The New Tax on Engineering Against the Grain
What was previously Google's biggest strength might prevent it from innovating in the future — Diseconomies of Scale at Google
With the future of AI-assisted code writing, the cost of bespoke architecture is even more costly. The idea is simple — best-of-breed engineering teams (like at Google) built bespoke technology stacks years ahead of the industry. As time passed, open-source caught up, albeit with an incompatible but only slightly different API.
But now, it’s not just open-source that’s catching up. Models are trained on publicly available data: open-source libraries, common application patterns, and public cloud infrastructure. As a result, these AI models will best assist developers in writing code — especially if those developers are working on well-trodden ground.
Current AI models can indeed generalize well outside of cases they’ve seen. Still, many companies must maintain fine-tuned models specifically trained on their proprietary data, APIs, and patterns. Meta is already doing this.

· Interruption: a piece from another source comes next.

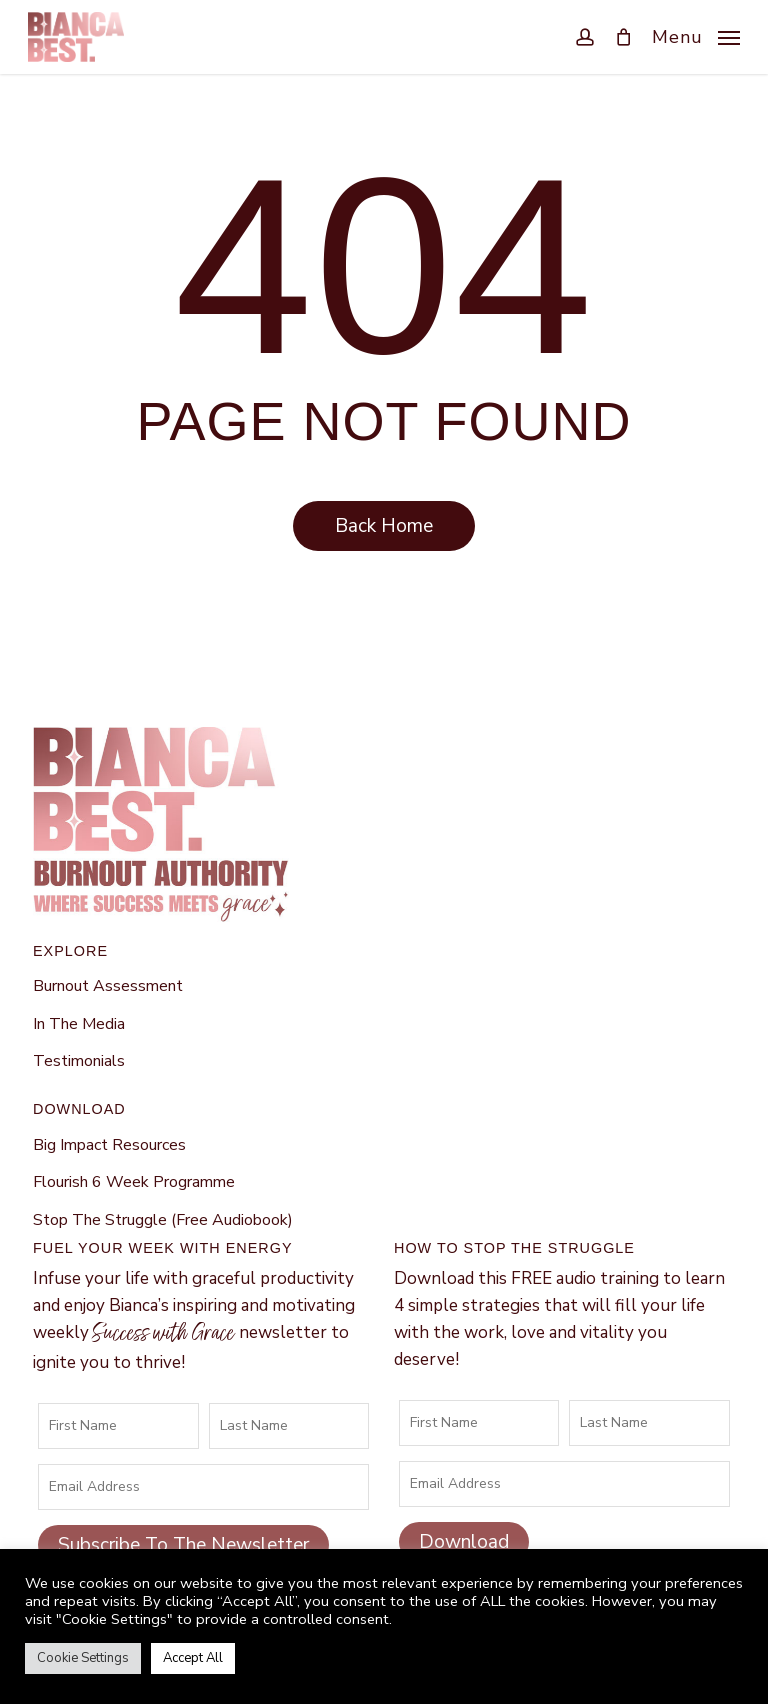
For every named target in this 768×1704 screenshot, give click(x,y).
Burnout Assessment (108, 986)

Unfortunately, every time you engineer against the grain, it’s another chance for the model to have a more challenging time generating autocompletions, reviewing code, or testing pull requests (if you even use git at your company).

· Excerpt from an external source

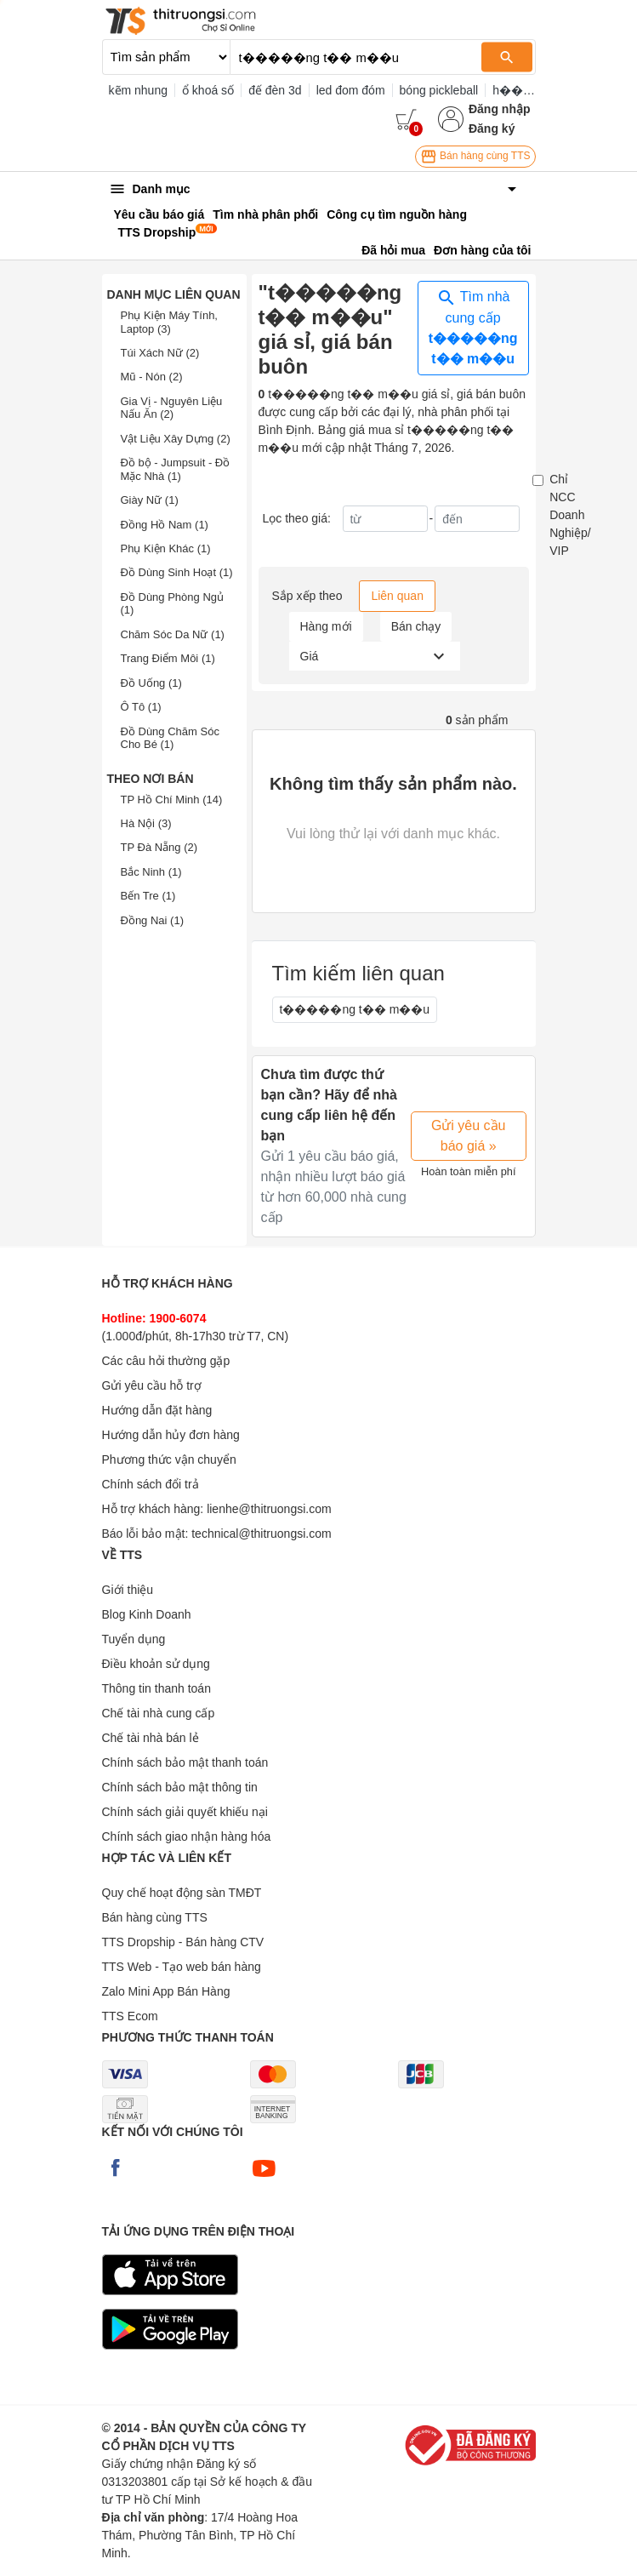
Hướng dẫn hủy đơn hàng (171, 1435)
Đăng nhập (500, 109)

On the other hand, it’s possible that these models, if fine-tuned, could potentially provide the developer velocity boosts needed for a company to maintain its bespoke stacks. Or that a model fine-tuned on a specific company’s code could produce a much higher than average quality of code (or much lower!).
Either way, there’s a new tax on engineering against the grain — accept worse completions, fine-tune, or change the stack.